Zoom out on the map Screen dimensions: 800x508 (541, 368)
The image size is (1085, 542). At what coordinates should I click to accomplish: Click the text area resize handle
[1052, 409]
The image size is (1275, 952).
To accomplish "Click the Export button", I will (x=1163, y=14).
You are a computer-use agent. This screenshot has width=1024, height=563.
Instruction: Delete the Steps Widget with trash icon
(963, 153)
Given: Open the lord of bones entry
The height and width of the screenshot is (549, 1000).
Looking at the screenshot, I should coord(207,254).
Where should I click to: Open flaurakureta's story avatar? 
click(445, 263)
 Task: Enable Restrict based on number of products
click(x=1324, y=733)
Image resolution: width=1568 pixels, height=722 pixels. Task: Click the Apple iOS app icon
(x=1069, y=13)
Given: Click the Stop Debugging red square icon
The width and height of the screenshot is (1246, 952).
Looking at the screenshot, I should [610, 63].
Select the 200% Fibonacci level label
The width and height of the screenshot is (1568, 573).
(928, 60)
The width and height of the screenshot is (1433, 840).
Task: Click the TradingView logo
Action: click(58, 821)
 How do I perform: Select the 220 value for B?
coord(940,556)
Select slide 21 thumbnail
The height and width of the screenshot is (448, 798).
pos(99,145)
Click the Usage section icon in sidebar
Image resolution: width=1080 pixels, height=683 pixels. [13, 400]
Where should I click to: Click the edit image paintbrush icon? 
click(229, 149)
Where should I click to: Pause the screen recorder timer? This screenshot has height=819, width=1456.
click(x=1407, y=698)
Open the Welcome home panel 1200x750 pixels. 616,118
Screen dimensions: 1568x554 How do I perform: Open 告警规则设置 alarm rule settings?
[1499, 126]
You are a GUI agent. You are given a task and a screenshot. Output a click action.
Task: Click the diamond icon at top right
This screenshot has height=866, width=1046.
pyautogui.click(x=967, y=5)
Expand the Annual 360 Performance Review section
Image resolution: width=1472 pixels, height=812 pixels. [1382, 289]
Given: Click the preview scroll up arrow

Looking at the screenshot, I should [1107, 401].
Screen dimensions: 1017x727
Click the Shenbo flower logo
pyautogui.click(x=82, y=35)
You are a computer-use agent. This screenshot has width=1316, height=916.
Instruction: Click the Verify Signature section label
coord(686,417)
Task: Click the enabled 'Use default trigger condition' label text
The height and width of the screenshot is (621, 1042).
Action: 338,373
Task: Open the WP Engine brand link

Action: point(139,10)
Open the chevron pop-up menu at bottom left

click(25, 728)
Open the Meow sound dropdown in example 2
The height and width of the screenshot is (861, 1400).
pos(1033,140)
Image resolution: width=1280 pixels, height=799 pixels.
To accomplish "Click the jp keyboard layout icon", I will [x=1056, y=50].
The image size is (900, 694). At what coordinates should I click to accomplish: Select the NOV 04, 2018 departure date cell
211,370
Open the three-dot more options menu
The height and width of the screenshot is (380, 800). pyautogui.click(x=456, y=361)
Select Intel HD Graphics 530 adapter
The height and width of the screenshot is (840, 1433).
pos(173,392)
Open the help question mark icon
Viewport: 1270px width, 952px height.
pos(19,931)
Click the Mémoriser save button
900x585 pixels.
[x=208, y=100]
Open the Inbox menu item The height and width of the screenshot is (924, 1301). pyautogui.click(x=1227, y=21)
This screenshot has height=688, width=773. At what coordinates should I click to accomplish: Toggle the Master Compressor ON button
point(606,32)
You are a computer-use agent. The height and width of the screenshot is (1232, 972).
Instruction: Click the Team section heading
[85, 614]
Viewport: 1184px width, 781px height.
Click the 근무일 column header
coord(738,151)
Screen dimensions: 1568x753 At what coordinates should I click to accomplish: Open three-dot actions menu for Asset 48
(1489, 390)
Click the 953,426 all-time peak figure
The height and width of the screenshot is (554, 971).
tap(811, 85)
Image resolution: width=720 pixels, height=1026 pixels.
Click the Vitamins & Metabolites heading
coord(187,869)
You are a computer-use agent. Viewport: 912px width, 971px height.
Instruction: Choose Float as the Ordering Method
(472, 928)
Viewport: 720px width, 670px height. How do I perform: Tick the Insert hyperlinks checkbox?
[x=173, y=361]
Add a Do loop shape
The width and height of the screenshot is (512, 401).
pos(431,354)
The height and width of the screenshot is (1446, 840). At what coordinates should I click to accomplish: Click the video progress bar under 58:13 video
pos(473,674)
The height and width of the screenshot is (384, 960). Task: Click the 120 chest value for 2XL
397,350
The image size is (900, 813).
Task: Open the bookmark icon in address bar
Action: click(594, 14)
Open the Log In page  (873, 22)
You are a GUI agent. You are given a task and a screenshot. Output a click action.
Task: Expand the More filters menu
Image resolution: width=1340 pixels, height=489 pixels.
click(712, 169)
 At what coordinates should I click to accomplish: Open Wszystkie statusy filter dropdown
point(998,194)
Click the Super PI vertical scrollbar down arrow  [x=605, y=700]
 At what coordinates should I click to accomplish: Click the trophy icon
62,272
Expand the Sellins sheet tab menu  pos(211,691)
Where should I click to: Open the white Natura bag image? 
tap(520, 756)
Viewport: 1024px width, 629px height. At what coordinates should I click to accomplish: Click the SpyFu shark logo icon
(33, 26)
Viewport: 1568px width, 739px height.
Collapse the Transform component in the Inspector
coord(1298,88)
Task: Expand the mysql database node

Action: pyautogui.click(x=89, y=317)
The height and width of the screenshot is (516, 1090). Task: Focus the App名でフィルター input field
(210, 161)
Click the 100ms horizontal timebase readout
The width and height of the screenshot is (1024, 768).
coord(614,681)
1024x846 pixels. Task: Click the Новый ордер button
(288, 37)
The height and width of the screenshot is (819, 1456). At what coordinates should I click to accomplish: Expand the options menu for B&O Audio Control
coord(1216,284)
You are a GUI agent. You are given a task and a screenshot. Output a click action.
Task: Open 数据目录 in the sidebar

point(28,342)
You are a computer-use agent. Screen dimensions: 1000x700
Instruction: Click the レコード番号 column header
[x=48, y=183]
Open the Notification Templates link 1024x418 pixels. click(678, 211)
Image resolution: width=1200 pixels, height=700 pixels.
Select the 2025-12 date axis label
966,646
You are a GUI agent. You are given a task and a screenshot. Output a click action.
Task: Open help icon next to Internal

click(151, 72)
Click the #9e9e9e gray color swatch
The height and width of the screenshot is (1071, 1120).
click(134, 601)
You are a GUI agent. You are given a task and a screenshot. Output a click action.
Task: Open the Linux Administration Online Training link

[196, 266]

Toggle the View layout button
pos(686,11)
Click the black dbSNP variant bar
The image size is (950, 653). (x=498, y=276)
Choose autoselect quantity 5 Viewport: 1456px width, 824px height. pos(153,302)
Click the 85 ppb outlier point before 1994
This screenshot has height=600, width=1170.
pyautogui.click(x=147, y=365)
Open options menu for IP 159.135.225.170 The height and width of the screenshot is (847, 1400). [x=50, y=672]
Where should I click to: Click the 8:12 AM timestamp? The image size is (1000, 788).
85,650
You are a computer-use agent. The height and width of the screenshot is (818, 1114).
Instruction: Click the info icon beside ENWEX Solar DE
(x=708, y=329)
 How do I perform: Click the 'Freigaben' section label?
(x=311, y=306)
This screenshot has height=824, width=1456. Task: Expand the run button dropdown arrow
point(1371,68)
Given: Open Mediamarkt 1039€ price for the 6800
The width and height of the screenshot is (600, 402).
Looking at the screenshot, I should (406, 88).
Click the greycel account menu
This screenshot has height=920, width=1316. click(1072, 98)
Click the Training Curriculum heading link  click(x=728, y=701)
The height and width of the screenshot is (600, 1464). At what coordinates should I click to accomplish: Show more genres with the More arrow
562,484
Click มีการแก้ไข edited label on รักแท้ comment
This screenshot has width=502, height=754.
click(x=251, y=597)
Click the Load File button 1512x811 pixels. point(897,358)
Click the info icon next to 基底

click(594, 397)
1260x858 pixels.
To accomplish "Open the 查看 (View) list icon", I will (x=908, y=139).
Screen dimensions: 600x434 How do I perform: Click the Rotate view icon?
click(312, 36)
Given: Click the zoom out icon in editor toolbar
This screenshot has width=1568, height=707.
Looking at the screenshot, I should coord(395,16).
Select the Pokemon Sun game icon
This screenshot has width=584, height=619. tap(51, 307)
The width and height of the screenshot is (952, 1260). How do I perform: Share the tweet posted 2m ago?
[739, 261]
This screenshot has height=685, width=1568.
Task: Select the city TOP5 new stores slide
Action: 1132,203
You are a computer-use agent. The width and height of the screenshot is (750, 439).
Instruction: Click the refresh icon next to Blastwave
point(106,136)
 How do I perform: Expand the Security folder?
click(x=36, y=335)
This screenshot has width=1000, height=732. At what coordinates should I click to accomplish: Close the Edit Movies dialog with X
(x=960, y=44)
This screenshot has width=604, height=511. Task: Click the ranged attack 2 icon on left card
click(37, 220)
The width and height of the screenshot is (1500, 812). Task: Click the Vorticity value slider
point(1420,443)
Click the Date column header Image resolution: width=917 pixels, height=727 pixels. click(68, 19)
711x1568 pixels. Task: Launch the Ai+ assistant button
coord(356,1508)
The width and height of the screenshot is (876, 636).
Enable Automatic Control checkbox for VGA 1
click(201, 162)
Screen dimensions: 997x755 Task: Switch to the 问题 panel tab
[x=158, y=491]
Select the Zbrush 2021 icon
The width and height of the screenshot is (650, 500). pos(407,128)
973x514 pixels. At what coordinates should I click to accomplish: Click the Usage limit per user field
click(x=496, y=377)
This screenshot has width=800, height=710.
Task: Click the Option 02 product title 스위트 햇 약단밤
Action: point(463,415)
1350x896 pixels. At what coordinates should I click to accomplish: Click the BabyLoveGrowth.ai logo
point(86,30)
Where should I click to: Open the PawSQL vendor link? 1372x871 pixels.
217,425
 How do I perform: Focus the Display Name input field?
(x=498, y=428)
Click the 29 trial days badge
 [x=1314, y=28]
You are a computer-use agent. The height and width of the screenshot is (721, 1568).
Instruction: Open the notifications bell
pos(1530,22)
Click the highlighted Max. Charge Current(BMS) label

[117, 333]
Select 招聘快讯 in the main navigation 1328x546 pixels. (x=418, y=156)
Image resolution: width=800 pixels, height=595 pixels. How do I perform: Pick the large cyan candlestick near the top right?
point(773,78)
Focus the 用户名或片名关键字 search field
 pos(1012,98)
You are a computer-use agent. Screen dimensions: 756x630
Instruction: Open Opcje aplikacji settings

**What is required:**
Turn the records above into a numbered list, starting at the line that contains "Image resolution: width=720" and ending at the line that contains "[x=173, y=361]", with both of those lines included. Leave out any blank lines.

**Answer to the problem:**
1. Image resolution: width=720 pixels, height=1026 pixels.
2. Click the Vitamins & Metabolites heading
3. coord(187,869)
4. You are a computer-use agent. Viewport: 912px width, 971px height.
5. Instruction: Choose Float as the Ordering Method
6. (472, 928)
7. Viewport: 720px width, 670px height. How do I perform: Tick the Insert hyperlinks checkbox?
8. [x=173, y=361]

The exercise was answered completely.